When someone told Katsuhiro Harada that an AI-generated video about Tekken’s lore was better than the actual games, the legendary producer wasn’t having it. The Bandai Namco veteran fired back with a reality check that every gamer and tech enthusiast needs to hear.
The AI video that sparked the debate
It started innocently enough. A user on X shared an AI-created video chronicling Tekken’s story, claiming it did a better job at explaining the franchise’s narrative than the games themselves. For Harada, this wasn’t just a casual comment, it was a fundamental misunderstanding of how technology and creative work actually function.
First, regarding your comment that some of these videos do a “~ better job than the games.”
What genuinely concerns me is that this kind of statement reflects a fundamental lack of understanding of technological history and chronology.
Reacting reflexively to the final output,… https://t.co/aIiBD1qXsv— Katsuhiro Harada (@Harada_TEKKEN) December 26, 2025
The producer didn’t hold back. He pointed out that the real problem isn’t AI itself, but how people judge it. We’re so dazzled by the shiny end result that we forget to ask the important question: where did all that source material come from? Spoiler alert, it came from decades of work by actual developers.

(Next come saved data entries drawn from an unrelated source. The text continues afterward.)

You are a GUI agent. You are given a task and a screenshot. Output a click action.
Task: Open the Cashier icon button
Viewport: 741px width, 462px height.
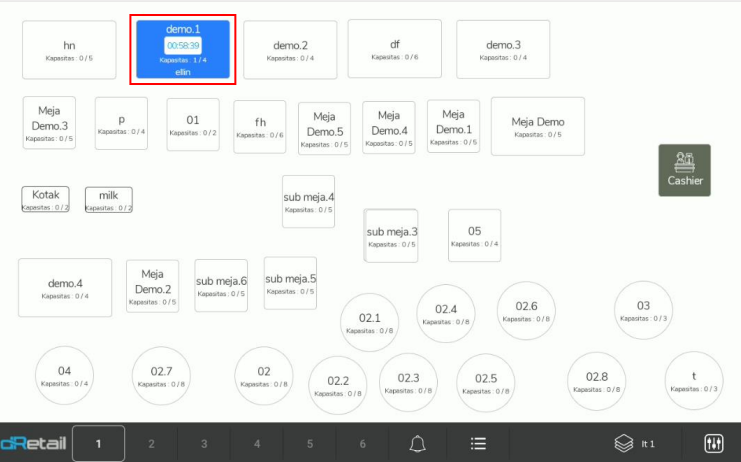(x=684, y=170)
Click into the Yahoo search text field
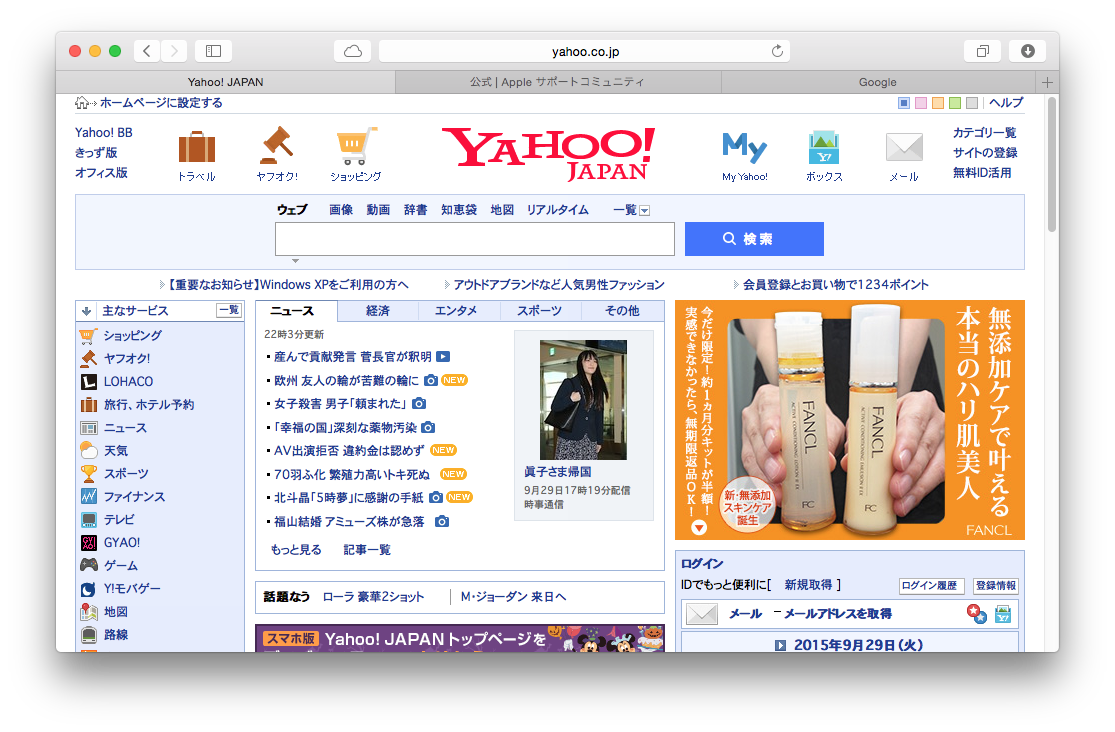Screen dimensions: 1115x732 tap(474, 239)
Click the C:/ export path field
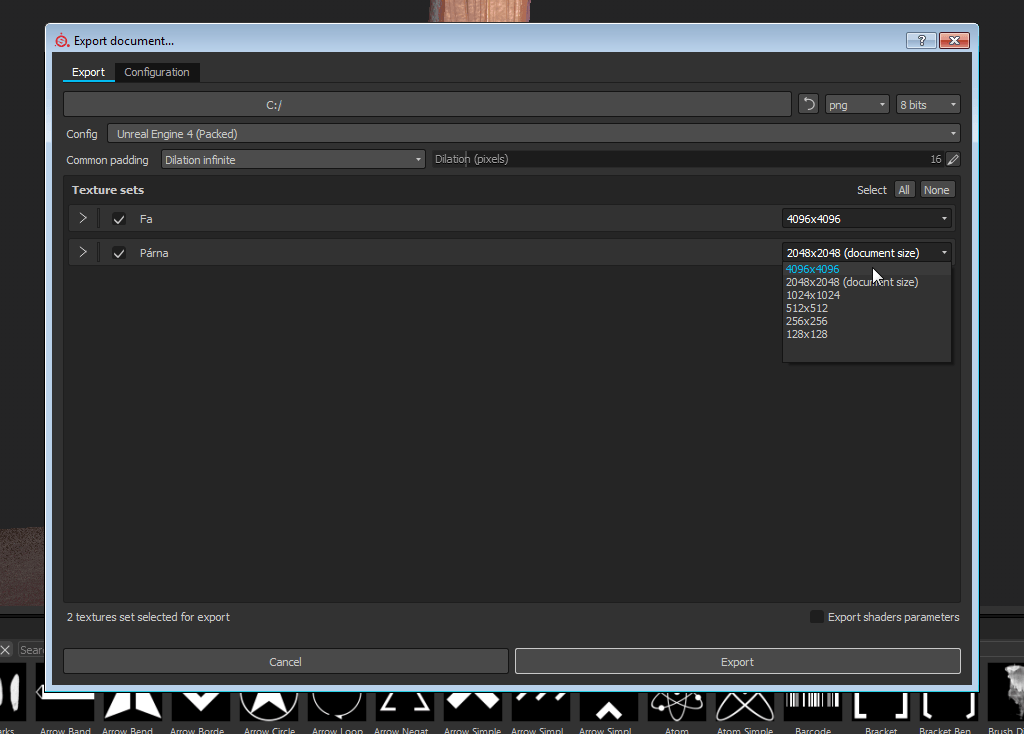Image resolution: width=1024 pixels, height=734 pixels. coord(427,104)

Harada dropped some serious knowledge, comparing AI skepticism to asking why satellites weren’t used in World War II or why movies before the 1980s didn’t use CGI. The point? Context matters. You can’t judge technology outside of its timeline, and you definitely can’t claim AI is “better” than games when AI literally feeds off content that developers created in the first place.

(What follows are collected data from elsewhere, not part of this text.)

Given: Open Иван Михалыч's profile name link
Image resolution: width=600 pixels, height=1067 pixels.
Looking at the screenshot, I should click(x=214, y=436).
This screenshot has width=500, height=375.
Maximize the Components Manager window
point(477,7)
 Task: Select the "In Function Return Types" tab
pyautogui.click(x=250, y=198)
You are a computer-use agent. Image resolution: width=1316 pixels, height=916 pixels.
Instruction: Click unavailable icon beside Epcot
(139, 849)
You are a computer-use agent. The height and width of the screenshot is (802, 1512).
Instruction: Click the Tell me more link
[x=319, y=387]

“What really concerns me is that this kind of statement reflects a fundamental lack of understanding of the history and chronology of technology,” Harada explained. “Reacting reflexively to the end result, without any understanding of the process that led there, ends up revealing more about your own approach to learning than about the work itself.”
The photoshop parallel and what’s next
Here’s where it gets interesting. Harada admitted he made the same mistake back in 1990 when Photoshop launched. He enthusiastically told his sister, already a professional manga artist, that hand-drawing was dead. Sound familiar? It’s the same knee-jerk reaction we’re seeing with AI today.
The producer acknowledges that AI is inevitable in game development. It’s not about choosing whether to use it, it’s about understanding that the industry will naturally evolve to incorporate it. But that doesn’t mean AI replaces human creativity; it’s just another tool in the developer’s arsenal.
In related news, Harada recently confirmed he’s leaving Bandai Namco at the end of 2025 after over 30 years with the company. While he hasn’t revealed his next move yet, Bandai Namco assured fans that Tekken 8 will continue receiving support and the competitive scene remains strong.
The takeaway? AI isn’t magic, and it’s not superior to human developers. It’s a tool that builds on decades of creative work. Before we crown AI as the next big thing, maybe we should understand the history that made it possible.